◆ **TAREFA ESCRITA A**: No trecho sobre Deleuze e a pintura de Bacon, de que Bacon é descrito como pintor?

***** TEXTO DE LEITURA

Cézanne talvez tenha sido o primeiro a produzir deformações sem transformações, ao fazer a verdade incidir sobre o corpo. É por isso também que Bacon é cezanniano: tanto em Bacon como em Cézanne, é sobre a forma em repouso que se obtém a deformação […] Tudo está, então, em relação com forças, tudo é força. É isso que constitui a deformação como ato de pintura (DELEUZE, 2007b, p. 65, grifo nosso).
Os corpos são atravessados por movimentos inerentes a forças sensíveis: "o que está pintado como figura é um corpo [ou uma maçã no caso de Cézanne], não representado como objeto, nem representando um objeto, mas experimentando uma sensação" (DELEUZE, 2007b, p. 43). Outro item que compõe a Figura é a cabeça. Bacon é pintor de cabeças, não de rostos. Deleuze faz questão de diferenciar essas duas possibilidades de retrato. As implicações do rosto são um tema recorrente na filosofia deleuziana. O rosto é uma organização espacial estruturada, que resulta de um agenciamento de poder. A noção de rostidade apresentado por Deleuze e Guattari em Mil Platôs complementa essa explanação. Nele, os autores procuram evidenciar como o rosto opera por significância e subjetivação através de códigos e construção de identidades. O rosto, nesse entendimento, se torna um dispositivo do biopoder, um espaço político de enunciação.

**********
***** REGISTROS DA TAREFA

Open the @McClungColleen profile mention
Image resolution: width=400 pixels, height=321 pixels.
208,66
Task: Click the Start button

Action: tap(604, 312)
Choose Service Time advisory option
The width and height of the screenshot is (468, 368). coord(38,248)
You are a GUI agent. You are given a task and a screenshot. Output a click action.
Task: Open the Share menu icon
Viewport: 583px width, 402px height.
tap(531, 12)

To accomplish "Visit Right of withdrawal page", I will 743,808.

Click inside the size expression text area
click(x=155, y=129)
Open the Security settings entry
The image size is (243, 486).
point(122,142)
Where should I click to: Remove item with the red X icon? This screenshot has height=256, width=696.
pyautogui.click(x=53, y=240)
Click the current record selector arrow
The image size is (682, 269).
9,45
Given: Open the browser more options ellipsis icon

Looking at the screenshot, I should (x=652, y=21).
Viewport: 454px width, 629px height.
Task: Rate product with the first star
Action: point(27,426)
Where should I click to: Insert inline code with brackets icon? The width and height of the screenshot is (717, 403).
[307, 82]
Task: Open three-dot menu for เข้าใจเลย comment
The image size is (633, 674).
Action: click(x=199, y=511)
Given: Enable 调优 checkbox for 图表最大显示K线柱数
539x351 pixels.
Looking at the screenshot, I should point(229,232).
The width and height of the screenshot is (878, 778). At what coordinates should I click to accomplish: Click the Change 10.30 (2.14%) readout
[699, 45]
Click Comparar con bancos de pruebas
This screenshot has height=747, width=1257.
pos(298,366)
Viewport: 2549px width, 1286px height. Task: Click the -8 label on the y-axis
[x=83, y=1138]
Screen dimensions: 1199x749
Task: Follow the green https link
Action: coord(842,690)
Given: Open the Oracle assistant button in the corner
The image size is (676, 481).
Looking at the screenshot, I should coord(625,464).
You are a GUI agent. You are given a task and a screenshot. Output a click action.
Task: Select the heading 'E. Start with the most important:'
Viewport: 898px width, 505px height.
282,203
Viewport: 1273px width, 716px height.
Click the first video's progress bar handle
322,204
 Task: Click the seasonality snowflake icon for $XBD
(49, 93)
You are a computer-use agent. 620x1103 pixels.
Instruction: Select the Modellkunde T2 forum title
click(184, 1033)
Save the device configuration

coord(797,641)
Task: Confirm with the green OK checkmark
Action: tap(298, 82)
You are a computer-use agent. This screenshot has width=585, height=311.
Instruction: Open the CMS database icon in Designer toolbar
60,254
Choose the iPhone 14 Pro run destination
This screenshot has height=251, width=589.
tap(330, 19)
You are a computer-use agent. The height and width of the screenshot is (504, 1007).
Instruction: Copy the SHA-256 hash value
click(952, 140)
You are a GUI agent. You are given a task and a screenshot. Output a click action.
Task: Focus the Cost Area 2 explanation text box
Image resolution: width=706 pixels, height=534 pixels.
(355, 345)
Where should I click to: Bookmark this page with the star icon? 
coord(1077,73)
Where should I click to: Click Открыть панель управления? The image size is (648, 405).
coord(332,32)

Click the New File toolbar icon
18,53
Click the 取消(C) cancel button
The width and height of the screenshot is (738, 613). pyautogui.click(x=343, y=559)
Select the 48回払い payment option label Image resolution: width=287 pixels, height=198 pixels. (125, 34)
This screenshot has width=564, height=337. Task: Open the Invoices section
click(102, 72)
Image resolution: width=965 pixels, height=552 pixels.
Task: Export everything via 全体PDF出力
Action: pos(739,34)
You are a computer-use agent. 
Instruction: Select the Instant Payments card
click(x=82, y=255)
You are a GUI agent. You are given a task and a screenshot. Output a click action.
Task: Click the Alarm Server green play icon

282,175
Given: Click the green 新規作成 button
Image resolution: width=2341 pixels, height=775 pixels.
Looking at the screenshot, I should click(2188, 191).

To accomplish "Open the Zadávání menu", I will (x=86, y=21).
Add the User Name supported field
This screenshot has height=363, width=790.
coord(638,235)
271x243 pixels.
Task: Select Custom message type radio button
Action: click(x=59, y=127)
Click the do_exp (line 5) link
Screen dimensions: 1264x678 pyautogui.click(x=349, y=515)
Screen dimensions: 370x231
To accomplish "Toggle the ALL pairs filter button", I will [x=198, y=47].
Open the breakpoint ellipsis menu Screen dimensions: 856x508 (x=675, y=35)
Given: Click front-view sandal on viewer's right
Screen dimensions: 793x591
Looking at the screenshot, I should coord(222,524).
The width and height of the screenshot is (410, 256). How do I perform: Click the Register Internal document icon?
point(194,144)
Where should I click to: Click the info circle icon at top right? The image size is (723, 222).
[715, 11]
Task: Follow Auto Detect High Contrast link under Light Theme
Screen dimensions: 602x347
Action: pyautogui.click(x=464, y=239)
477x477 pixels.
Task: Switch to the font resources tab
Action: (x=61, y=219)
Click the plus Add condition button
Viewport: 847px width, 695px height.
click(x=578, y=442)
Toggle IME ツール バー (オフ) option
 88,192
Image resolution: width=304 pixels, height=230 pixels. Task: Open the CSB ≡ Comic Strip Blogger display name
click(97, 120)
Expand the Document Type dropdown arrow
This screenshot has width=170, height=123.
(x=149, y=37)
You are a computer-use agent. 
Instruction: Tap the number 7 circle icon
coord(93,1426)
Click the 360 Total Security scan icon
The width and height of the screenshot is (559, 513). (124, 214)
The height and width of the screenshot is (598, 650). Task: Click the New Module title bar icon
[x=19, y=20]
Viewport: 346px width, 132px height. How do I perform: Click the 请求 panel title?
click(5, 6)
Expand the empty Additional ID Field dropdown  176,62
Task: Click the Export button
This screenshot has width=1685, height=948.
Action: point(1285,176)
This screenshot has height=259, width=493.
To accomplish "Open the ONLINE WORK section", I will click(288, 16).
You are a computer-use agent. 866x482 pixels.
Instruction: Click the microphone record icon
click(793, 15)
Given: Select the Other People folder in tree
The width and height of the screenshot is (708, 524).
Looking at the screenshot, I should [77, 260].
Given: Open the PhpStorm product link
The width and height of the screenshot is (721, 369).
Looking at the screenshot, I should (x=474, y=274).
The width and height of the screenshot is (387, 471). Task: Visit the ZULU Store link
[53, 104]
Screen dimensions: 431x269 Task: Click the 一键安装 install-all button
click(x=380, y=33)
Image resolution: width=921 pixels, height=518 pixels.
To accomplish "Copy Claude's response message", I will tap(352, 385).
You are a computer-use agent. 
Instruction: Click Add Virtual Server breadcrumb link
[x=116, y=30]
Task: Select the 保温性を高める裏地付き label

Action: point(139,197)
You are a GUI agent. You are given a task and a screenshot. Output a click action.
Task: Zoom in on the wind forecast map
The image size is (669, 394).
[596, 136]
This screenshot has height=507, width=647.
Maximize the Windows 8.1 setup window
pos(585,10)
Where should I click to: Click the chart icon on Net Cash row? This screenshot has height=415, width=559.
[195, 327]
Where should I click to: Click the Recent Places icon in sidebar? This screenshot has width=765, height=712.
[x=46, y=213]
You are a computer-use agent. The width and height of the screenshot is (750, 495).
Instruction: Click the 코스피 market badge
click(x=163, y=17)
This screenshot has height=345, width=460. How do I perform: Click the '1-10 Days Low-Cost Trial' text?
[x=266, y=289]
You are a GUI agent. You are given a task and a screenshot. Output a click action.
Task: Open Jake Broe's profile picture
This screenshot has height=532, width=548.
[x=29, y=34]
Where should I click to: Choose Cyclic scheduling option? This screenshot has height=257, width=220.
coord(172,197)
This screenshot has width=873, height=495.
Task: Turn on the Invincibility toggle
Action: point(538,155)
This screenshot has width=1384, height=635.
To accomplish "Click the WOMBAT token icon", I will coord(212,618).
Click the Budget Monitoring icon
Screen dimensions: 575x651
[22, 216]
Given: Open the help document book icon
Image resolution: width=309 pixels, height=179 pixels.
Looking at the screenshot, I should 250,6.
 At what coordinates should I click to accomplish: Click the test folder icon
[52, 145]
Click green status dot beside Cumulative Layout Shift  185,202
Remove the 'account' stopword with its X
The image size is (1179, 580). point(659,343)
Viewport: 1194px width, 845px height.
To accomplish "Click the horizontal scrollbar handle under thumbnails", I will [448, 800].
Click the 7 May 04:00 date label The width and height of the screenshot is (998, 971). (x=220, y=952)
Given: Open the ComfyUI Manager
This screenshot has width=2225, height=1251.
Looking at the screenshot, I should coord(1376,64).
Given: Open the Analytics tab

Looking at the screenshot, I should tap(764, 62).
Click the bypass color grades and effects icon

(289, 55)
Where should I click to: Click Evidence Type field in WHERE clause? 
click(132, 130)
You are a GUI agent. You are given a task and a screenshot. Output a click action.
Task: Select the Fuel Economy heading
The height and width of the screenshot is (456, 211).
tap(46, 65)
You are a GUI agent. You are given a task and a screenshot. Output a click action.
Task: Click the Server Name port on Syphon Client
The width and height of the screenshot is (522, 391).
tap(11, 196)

**********

◆ **TAREFA ESCRITA B**: Transcreva dos registros as linhas entre a que contém "Task: Select the 保温性を高める裏地付き label" e a que contém "I will coord(212,618).", incluindo as duas.

◆ **RESPOSTA DO EXERCÍCIO A**: De cabeças, não de rostos.

◆ **RESPOSTA DO EXERCÍCIO B**:
Task: Select the 保温性を高める裏地付き label

Action: point(139,197)
You are a GUI agent. You are given a task and a screenshot. Output a click action.
Task: Zoom in on the wind forecast map
The image size is (669, 394).
[596, 136]
This screenshot has height=507, width=647.
Maximize the Windows 8.1 setup window
pos(585,10)
Where should I click to: Click the chart icon on Net Cash row? This screenshot has height=415, width=559.
[195, 327]
Where should I click to: Click the Recent Places icon in sidebar? This screenshot has width=765, height=712.
[x=46, y=213]
You are a computer-use agent. The width and height of the screenshot is (750, 495).
Instruction: Click the 코스피 market badge
click(x=163, y=17)
This screenshot has height=345, width=460. How do I perform: Click the '1-10 Days Low-Cost Trial' text?
[x=266, y=289]
You are a GUI agent. You are given a task and a screenshot. Output a click action.
Task: Open Jake Broe's profile picture
This screenshot has height=532, width=548.
[x=29, y=34]
Where should I click to: Choose Cyclic scheduling option? This screenshot has height=257, width=220.
coord(172,197)
This screenshot has width=873, height=495.
Task: Turn on the Invincibility toggle
Action: point(538,155)
This screenshot has width=1384, height=635.
To accomplish "Click the WOMBAT token icon", I will coord(212,618).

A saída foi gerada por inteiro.